* **What needs to be done**
Reproduce the rows below word for word, but leave the pictures out.

((

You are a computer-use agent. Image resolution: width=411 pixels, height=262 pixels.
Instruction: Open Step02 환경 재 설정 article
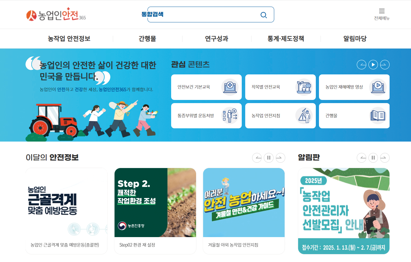tap(155, 211)
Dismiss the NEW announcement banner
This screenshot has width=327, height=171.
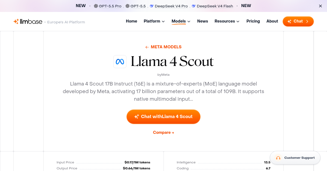320,6
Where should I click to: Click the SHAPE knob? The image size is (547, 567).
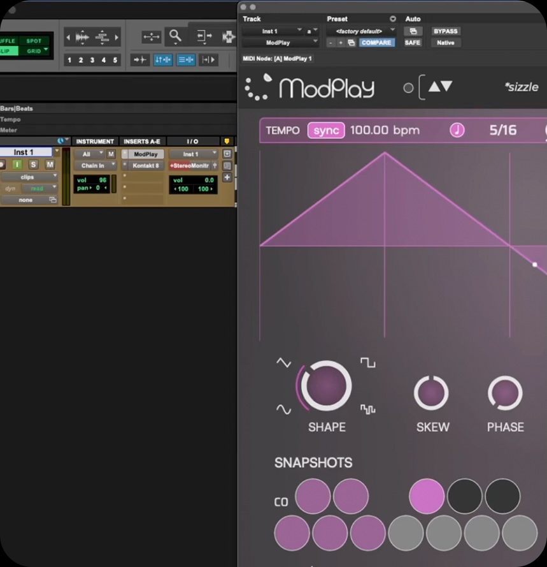tap(326, 386)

))

* **Task answer**
You are a computer-use agent. Image resolution: width=411 pixels, height=262 pixels.
Instruction: Open Step02 환경 재 설정 article
tap(155, 211)
Dismiss the NEW announcement banner
This screenshot has width=327, height=171.
320,6
Where should I click to: Click the SHAPE knob? The image size is (547, 567).
tap(326, 386)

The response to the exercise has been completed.